— Start SUPPLIED TEXT —

MySQL MHA-Go Deployment Guide

This article explains the supported boundaries and basic usage of mha_go.yml. mha_go.yml deploys the Go rewrite of MHA (mha-go) — it drops the Perl MHA toolchain and runs as a single static binary plus one YAML config on the manager node.

1. How it works

mha-go is built around a controller main loop plus replica-side observers, with failover logic centered on GTID replication:

  • Main loop: the manager probes every node on a controller.monitor.interval cadence (default 2s). It declares a node unhealthy only after failure_threshold consecutive misses (default 3) followed by a reconfirm_timeout re-check (default 5s), filtering out transient noise.
  • Secondary observer: in addition to the manager’s own probes, cluster.yaml registers a secondary_checks entry per replica, so replicas independently confirm the primary is alive. This prevents a single network partition at the manager from triggering an erroneous failover.
  • Lease: controller.lease.backend: local-memory with a 15s TTL ensures only one manager instance owns the switch decision at any time.
  • GTID-only recovery: replication mode is fixed to gtid, so recovery does not rely on binlog-position or relay-log diff patching. replication.salvage.policy: salvage-if-possible governs whether to attempt to rescue transactions lost on a failed primary.
  • Semi-sync preference: semi_sync.policy: preferred plus wait_for_replica_count keeps semi-sync on the happy path and degrades gracefully on timeout.

— End SUPPLIED TEXT —
— Start RECORDS SUPPLIED —

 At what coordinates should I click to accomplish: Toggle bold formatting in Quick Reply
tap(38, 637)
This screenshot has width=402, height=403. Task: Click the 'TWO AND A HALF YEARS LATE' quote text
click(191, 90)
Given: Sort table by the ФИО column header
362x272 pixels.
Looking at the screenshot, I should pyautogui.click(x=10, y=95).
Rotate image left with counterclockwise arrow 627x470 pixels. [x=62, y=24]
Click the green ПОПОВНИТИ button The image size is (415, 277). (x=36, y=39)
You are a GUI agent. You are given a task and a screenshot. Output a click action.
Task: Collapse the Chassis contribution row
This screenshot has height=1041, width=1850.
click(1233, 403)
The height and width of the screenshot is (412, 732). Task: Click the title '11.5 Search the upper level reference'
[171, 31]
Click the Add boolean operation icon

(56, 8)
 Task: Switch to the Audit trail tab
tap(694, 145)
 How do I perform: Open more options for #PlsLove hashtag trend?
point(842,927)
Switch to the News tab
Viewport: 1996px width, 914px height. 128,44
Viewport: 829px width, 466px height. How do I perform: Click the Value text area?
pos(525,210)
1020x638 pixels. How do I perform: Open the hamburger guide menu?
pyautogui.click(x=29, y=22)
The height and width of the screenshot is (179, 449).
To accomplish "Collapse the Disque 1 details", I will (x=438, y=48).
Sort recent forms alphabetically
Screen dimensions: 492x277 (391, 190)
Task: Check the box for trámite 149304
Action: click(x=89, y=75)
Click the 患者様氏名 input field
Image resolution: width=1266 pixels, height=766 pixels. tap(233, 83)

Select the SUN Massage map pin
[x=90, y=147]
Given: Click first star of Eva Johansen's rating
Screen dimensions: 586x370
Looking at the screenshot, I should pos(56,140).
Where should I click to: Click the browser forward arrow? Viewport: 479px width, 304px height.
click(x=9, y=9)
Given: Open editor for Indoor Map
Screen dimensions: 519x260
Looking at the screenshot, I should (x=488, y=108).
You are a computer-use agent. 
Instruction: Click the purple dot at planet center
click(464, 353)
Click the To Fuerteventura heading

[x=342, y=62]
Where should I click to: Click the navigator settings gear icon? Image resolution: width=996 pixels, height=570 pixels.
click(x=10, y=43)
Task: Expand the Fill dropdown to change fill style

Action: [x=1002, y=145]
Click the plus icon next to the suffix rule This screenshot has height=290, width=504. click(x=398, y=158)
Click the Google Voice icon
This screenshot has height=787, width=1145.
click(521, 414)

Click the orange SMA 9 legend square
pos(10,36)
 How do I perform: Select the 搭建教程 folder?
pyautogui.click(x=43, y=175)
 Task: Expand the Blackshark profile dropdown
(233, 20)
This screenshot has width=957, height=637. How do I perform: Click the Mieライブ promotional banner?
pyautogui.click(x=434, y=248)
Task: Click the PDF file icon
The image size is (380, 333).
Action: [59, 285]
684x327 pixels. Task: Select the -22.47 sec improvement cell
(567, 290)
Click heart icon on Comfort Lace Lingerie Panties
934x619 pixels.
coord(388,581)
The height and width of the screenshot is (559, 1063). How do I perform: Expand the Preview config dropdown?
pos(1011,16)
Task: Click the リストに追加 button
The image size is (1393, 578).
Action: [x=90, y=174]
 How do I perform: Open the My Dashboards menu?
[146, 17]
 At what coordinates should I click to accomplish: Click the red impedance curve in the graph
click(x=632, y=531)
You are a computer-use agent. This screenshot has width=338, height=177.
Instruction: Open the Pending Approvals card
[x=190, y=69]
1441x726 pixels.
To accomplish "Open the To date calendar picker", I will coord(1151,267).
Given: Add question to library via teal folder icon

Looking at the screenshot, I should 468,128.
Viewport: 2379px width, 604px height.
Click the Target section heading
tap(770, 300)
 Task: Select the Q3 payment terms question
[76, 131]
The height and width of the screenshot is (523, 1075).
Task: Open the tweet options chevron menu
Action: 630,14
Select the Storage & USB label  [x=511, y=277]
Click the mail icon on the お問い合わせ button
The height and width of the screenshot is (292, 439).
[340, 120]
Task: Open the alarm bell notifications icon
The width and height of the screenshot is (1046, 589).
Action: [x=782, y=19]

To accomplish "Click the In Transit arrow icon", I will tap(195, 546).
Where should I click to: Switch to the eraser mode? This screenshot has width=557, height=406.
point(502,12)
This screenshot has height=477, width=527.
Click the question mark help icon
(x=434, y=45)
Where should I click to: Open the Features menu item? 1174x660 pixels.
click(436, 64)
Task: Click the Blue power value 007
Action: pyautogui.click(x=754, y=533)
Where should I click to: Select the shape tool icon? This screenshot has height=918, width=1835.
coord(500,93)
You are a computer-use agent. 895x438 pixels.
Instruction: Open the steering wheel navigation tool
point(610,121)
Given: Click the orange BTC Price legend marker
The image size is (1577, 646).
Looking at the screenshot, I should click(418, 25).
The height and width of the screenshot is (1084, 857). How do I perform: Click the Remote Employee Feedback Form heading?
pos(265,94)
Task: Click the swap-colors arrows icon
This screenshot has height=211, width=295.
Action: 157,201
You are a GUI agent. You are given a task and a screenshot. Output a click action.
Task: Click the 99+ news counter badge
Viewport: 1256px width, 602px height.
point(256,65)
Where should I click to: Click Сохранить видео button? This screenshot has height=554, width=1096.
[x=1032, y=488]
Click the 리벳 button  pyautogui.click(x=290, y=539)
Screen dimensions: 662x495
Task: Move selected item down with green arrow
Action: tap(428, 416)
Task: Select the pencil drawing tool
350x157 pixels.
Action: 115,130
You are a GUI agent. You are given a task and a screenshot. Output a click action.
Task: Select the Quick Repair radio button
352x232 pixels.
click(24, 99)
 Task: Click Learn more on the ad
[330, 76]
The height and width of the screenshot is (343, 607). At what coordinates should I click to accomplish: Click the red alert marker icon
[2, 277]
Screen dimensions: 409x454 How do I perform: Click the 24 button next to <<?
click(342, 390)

— End RECORDS SUPPLIED —

STATED PROBLEM A —
Render the records as a JSON list of strings, one string per line and no blank lines, starting at the line that contains "Task: Click the swap-colors arrows icon" and ending at the line that contains "[x=1032, y=488]".
STATED PROBLEM B —
Continue the MHA-Go deployment guide from where it stops.

TASK ANSWER A —
[
  "Task: Click the swap-colors arrows icon",
  "This screenshot has height=211, width=295.",
  "Action: 157,201",
  "You are a GUI agent. You are given a task and a screenshot. Output a click action.",
  "Task: Click the 99+ news counter badge",
  "Viewport: 1256px width, 602px height.",
  "point(256,65)",
  "Where should I click to: Click Сохранить видео button? This screenshot has height=554, width=1096.",
  "[x=1032, y=488]"
]

TASK ANSWER B —
  • Candidate priority: the order of slave_ips maps directly to candidate_priority (100, 90, 80, …) and drives new-primary selection at failover time.
  • Writer endpoint abstraction: writer_endpoint is a pluggable layer. Defaulting to none; enabling vip mode makes the manager invoke /usr/local/bin/mha_ip_failover.sh. The same abstraction can later target proxy / DNS-based endpoints without touching the control plane.
  • Runtime shape: the manager runs as the mysql user under systemd, emitting JSON logs to the journal. All CLI actions are consolidated under a single mha binary with subcommands.

2. Comparison with the legacy MHA

mha.yml deploys the community Perl MHA; mha_go.yml deploys the Go rewrite. Both target the same “one primary + multiple replicas + dedicated manager” topology, but they differ materially in implementation and support scope:

DimensionLegacy MHA (mha.yml)MHA-Go (mha_go.yml)
LanguagePerlGo, single static binary
OS supportCentOS 7.5 / EL7 onlyCentOS 7/8, RHEL 7/8, Rocky 9, BigCloud 7/8/21, openEuler 20/22/24, Anolis OS 8, Kylin V10
MySQL support5.78.0 / 8.4
External depsPerl + MHA RPM + DBD::mysql, …None beyond the shipped binary
Runtime shapemasterha_manager foreground / nohupsystemd service (mha-manager.service)
Runtime userUsually rootmysql user — least privilege
Config formatINI (app1.cnf)YAML (cluster.yaml)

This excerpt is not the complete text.